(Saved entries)
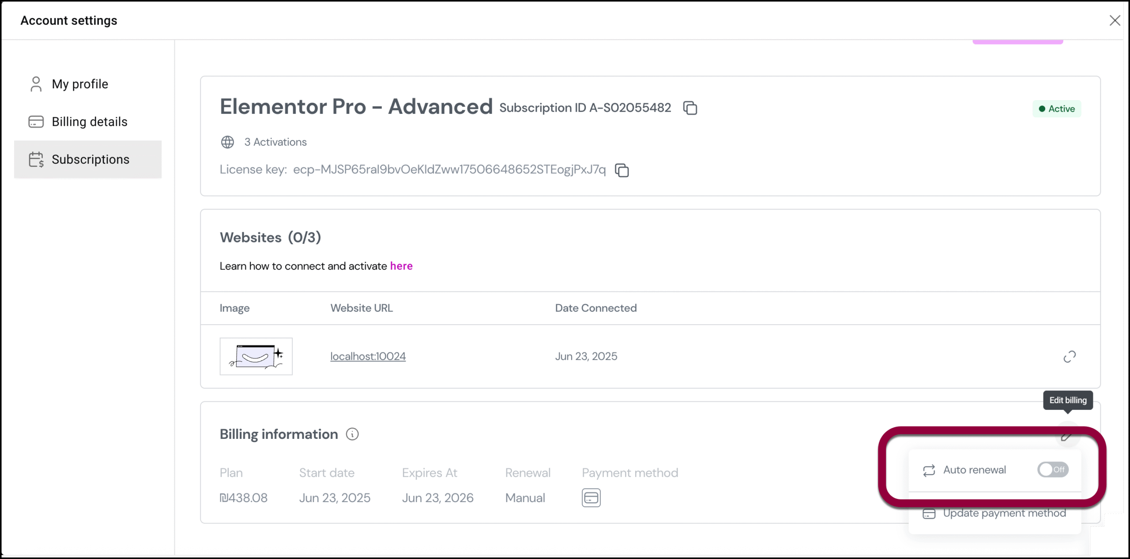Click the Edit billing pencil icon
The image size is (1130, 559).
coord(1066,436)
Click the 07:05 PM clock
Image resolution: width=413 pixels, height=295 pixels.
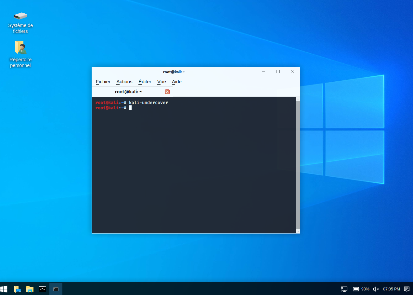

→ Exercise
Find the line that contains "Click the 07:05 PM clock" and repeat it, along with every line after it to the end of the data, exactly; drop the pictures.

→ Solution for this problem
Click the 07:05 PM clock
Image resolution: width=413 pixels, height=295 pixels.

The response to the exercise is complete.